For Brown, the beauty of her home has been enhanced by the coolness and shade offered by the trees and the wildlife they bring.
“Oh, I love it. I particularly like the birds, they sit on my balcony sometimes on the fourth floor … eastern rosellas, magpies, white cockatoos and corellas.”
But the estate is earmarked for redevelopment, which will almost certainly mean the loss of many mature trees. “Most of the trees will be taken away, and most of the new buildings will go right up to the footpath,” she said.

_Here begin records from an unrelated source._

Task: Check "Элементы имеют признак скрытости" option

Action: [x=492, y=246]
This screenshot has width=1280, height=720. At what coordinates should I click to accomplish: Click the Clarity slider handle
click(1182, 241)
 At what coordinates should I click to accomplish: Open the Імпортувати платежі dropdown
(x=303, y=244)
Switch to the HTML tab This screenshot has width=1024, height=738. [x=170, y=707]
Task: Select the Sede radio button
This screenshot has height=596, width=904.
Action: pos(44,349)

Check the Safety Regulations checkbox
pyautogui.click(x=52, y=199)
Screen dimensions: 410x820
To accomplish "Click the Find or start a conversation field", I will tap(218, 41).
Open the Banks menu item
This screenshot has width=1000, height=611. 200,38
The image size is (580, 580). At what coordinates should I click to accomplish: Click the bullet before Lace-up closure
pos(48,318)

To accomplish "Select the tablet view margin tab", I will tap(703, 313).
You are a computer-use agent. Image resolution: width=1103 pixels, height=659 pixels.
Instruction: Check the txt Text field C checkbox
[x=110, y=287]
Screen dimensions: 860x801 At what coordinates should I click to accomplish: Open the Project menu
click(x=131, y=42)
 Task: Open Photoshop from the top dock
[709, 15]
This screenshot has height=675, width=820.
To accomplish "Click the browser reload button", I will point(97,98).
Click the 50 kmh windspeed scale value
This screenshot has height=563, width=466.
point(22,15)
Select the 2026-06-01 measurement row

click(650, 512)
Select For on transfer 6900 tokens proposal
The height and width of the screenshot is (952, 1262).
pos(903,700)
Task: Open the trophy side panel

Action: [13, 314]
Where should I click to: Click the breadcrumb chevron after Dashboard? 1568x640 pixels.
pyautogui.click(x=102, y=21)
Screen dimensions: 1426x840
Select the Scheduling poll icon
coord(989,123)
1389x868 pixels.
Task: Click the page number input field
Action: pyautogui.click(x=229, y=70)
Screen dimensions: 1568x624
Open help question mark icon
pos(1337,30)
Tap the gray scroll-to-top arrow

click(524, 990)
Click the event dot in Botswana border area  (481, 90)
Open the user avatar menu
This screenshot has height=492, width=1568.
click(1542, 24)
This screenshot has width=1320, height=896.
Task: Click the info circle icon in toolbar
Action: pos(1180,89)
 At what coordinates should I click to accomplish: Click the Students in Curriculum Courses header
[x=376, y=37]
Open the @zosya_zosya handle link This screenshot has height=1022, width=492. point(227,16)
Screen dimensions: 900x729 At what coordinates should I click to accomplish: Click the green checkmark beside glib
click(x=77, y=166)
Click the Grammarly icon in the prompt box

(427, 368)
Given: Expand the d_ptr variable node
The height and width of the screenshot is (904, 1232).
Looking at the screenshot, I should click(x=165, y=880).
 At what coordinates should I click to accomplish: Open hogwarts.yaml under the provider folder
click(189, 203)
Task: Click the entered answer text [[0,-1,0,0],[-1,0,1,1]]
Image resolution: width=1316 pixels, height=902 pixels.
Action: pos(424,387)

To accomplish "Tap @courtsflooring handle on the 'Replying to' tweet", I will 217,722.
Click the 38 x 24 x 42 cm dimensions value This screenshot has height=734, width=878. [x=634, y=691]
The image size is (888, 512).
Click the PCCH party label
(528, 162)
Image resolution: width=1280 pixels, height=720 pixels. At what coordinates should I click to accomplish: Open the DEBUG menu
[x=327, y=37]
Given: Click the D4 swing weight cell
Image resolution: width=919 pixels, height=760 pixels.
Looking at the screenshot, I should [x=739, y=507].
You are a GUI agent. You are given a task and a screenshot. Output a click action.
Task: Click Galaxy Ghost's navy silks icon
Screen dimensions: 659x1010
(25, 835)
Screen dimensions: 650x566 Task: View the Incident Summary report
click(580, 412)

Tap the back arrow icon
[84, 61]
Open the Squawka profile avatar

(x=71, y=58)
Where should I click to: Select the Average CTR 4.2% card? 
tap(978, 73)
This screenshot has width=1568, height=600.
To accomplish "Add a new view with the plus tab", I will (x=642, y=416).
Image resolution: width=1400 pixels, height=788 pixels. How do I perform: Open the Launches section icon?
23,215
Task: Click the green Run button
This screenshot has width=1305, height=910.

Nicole Vickridge is an urban horticulture masters student at the University of Melbourne, and a researcher with NGO Sweltering Cities, which campaigns against built forms creating extreme urban heat.
Vickridge said tree-lined urban environments didn’t just lower urban temperatures, but were also beneficial for city dwellers’ emotional and physical health.
“You want to spend longer when you’re walking along a beautiful shady street,” she said.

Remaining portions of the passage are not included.